[Stored data]
--- START ---

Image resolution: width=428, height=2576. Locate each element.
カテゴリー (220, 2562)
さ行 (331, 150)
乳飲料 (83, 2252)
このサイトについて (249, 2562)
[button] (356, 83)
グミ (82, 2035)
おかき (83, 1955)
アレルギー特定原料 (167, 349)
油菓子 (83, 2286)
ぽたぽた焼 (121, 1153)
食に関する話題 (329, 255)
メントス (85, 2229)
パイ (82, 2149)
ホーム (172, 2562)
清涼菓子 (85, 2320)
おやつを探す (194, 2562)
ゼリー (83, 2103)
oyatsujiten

--- END ---

=== Activity ===
Beginning at the first line of the records, give again each line exactly as written, ending with the line that contains "おやつを探す (194, 2562)".

=== Answer for the task ===
Image resolution: width=428, height=2576. Locate each element.
カテゴリー (220, 2562)
さ行 (331, 150)
乳飲料 (83, 2252)
このサイトについて (249, 2562)
[button] (356, 83)
グミ (82, 2035)
おかき (83, 1955)
アレルギー特定原料 (167, 349)
油菓子 (83, 2286)
ぽたぽた焼 (121, 1153)
食に関する話題 (329, 255)
メントス (85, 2229)
パイ (82, 2149)
ホーム (172, 2562)
清涼菓子 (85, 2320)
おやつを探す (194, 2562)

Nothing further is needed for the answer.